For high-specific energy Li batteries, hybrid anodes with graphite and Li metal are promising. However, the degradation of graphite-Li metal hybrid anodes during long cycles has been significantly fastened by dendritic Li growth and dead Li accumulation ascribed to the inferior solid electrolyte interphase (SEI). Efficient material construction strategies are highly demanded to inhibit the deactivation of graphite intercalation compounds (GICs: LiC12, LiC6, etc.) in graphite-Li metal hybrid anodes. Here, we introduced a physical-chemical modification strategy. Which is acted by a combination of a LiF-rich and elastic SEI and preset void in the composite electrodes, which was realized by Cu mesh current collectors, resulting in the retardant of the accumulation of dead Li and side reaction sediments on graphite surface and the retaining of the Li+ insertion channels.
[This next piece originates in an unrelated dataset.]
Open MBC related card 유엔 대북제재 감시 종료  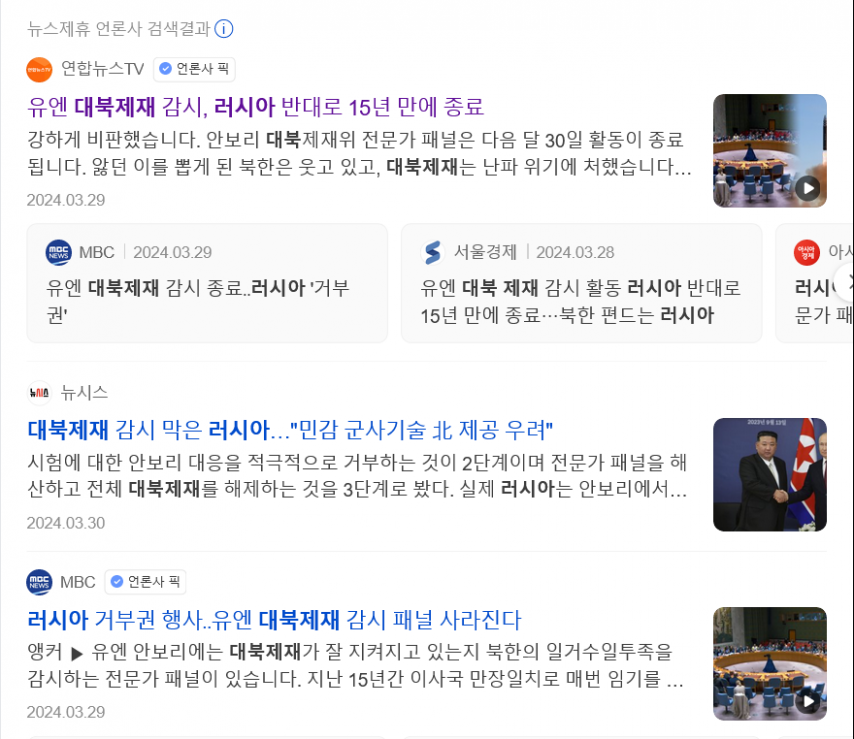207,283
The strategy ensured the long-term activity of both GICs and Li metal in graphite-Li metal hybrid anodes. Thus, the hybrid anodes obtain higher reversibility of both the lithium-ion insertion/deintercalation and Li metal deposition/dissolution processes. The batteries can maintain a specific capacity of up to 500 mAh/g, with an average CE of 98.5% for 85 cycles. This work presents a novel and effective methodology to realize the high reversibility of the high-capacity graphite-Li metal hybrid anodes.